#### Instructions to follow:
All entries should be copied exactly, none left out.

(Beginning of Data extract)

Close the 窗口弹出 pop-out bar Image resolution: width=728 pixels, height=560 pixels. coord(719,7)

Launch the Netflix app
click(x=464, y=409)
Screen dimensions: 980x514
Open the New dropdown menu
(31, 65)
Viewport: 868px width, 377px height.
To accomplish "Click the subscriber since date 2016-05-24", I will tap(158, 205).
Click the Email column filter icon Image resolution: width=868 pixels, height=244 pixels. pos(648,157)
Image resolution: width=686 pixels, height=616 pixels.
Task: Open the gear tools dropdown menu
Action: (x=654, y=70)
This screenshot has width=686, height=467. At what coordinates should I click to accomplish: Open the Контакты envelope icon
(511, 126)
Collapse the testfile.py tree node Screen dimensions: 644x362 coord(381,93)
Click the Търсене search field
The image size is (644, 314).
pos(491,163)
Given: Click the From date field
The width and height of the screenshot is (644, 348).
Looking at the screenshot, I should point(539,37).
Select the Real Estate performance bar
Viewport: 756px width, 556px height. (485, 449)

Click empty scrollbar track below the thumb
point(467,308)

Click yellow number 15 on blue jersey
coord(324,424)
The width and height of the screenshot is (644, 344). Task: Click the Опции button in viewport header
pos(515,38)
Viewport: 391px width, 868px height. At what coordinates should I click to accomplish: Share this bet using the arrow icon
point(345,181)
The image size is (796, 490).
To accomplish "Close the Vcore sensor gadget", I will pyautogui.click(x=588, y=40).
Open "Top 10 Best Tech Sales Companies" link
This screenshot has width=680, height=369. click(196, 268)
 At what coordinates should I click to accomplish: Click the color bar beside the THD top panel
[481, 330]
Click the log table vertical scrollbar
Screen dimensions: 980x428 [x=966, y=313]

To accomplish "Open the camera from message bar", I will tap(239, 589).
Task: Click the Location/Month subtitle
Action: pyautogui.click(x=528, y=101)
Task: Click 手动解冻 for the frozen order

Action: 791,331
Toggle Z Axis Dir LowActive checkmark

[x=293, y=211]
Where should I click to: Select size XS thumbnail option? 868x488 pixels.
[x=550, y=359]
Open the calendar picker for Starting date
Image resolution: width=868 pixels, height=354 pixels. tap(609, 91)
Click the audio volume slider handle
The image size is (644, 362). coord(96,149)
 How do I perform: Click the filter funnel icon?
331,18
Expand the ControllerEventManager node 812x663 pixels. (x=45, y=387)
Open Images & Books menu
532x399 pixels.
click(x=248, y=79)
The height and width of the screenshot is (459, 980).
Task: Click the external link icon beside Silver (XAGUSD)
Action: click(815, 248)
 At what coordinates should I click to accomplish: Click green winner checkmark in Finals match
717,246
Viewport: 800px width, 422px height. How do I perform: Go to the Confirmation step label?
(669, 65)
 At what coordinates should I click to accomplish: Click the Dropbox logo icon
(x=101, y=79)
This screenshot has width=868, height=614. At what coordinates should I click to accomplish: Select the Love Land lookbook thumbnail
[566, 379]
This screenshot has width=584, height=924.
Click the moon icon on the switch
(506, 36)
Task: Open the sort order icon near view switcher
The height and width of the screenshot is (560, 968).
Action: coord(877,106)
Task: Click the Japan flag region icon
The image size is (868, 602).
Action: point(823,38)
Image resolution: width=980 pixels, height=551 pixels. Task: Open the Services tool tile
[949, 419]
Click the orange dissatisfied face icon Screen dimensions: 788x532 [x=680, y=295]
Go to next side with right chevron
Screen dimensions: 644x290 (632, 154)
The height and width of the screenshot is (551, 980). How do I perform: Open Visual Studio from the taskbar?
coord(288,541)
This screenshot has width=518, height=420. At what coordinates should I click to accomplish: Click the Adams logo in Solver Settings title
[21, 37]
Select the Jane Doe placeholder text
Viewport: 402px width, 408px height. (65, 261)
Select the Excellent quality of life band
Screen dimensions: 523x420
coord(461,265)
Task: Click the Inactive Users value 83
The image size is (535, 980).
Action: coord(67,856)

(End of Data extract)

#### Task response:
Close the 窗口弹出 pop-out bar Image resolution: width=728 pixels, height=560 pixels. coord(719,7)

Launch the Netflix app
click(x=464, y=409)
Screen dimensions: 980x514
Open the New dropdown menu
(31, 65)
Viewport: 868px width, 377px height.
To accomplish "Click the subscriber since date 2016-05-24", I will tap(158, 205).
Click the Email column filter icon Image resolution: width=868 pixels, height=244 pixels. pos(648,157)
Image resolution: width=686 pixels, height=616 pixels.
Task: Open the gear tools dropdown menu
Action: (x=654, y=70)
This screenshot has width=686, height=467. At what coordinates should I click to accomplish: Open the Контакты envelope icon
(511, 126)
Collapse the testfile.py tree node Screen dimensions: 644x362 coord(381,93)
Click the Търсене search field
The image size is (644, 314).
pos(491,163)
Given: Click the From date field
The width and height of the screenshot is (644, 348).
Looking at the screenshot, I should point(539,37).
Select the Real Estate performance bar
Viewport: 756px width, 556px height. (485, 449)

Click empty scrollbar track below the thumb
point(467,308)

Click yellow number 15 on blue jersey
coord(324,424)
The width and height of the screenshot is (644, 344). Task: Click the Опции button in viewport header
pos(515,38)
Viewport: 391px width, 868px height. At what coordinates should I click to accomplish: Share this bet using the arrow icon
point(345,181)
The image size is (796, 490).
To accomplish "Close the Vcore sensor gadget", I will pyautogui.click(x=588, y=40).
Open "Top 10 Best Tech Sales Companies" link
This screenshot has width=680, height=369. click(196, 268)
 At what coordinates should I click to accomplish: Click the color bar beside the THD top panel
[481, 330]
Click the log table vertical scrollbar
Screen dimensions: 980x428 [x=966, y=313]

To accomplish "Open the camera from message bar", I will tap(239, 589).
Task: Click the Location/Month subtitle
Action: pyautogui.click(x=528, y=101)
Task: Click 手动解冻 for the frozen order

Action: 791,331
Toggle Z Axis Dir LowActive checkmark

[x=293, y=211]
Where should I click to: Select size XS thumbnail option? 868x488 pixels.
[x=550, y=359]
Open the calendar picker for Starting date
Image resolution: width=868 pixels, height=354 pixels. tap(609, 91)
Click the audio volume slider handle
The image size is (644, 362). coord(96,149)
 How do I perform: Click the filter funnel icon?
331,18
Expand the ControllerEventManager node 812x663 pixels. (x=45, y=387)
Open Images & Books menu
532x399 pixels.
click(x=248, y=79)
The height and width of the screenshot is (459, 980).
Task: Click the external link icon beside Silver (XAGUSD)
Action: click(815, 248)
 At what coordinates should I click to accomplish: Click green winner checkmark in Finals match
717,246
Viewport: 800px width, 422px height. How do I perform: Go to the Confirmation step label?
(669, 65)
 At what coordinates should I click to accomplish: Click the Dropbox logo icon
(x=101, y=79)
This screenshot has width=868, height=614. At what coordinates should I click to accomplish: Select the Love Land lookbook thumbnail
[566, 379]
This screenshot has width=584, height=924.
Click the moon icon on the switch
(506, 36)
Task: Open the sort order icon near view switcher
The height and width of the screenshot is (560, 968).
Action: coord(877,106)
Task: Click the Japan flag region icon
The image size is (868, 602).
Action: point(823,38)
Image resolution: width=980 pixels, height=551 pixels. Task: Open the Services tool tile
[949, 419]
Click the orange dissatisfied face icon Screen dimensions: 788x532 [x=680, y=295]
Go to next side with right chevron
Screen dimensions: 644x290 (632, 154)
The height and width of the screenshot is (551, 980). How do I perform: Open Visual Studio from the taskbar?
coord(288,541)
This screenshot has width=518, height=420. At what coordinates should I click to accomplish: Click the Adams logo in Solver Settings title
[21, 37]
Select the Jane Doe placeholder text
Viewport: 402px width, 408px height. (65, 261)
Select the Excellent quality of life band
Screen dimensions: 523x420
coord(461,265)
Task: Click the Inactive Users value 83
The image size is (535, 980).
Action: coord(67,856)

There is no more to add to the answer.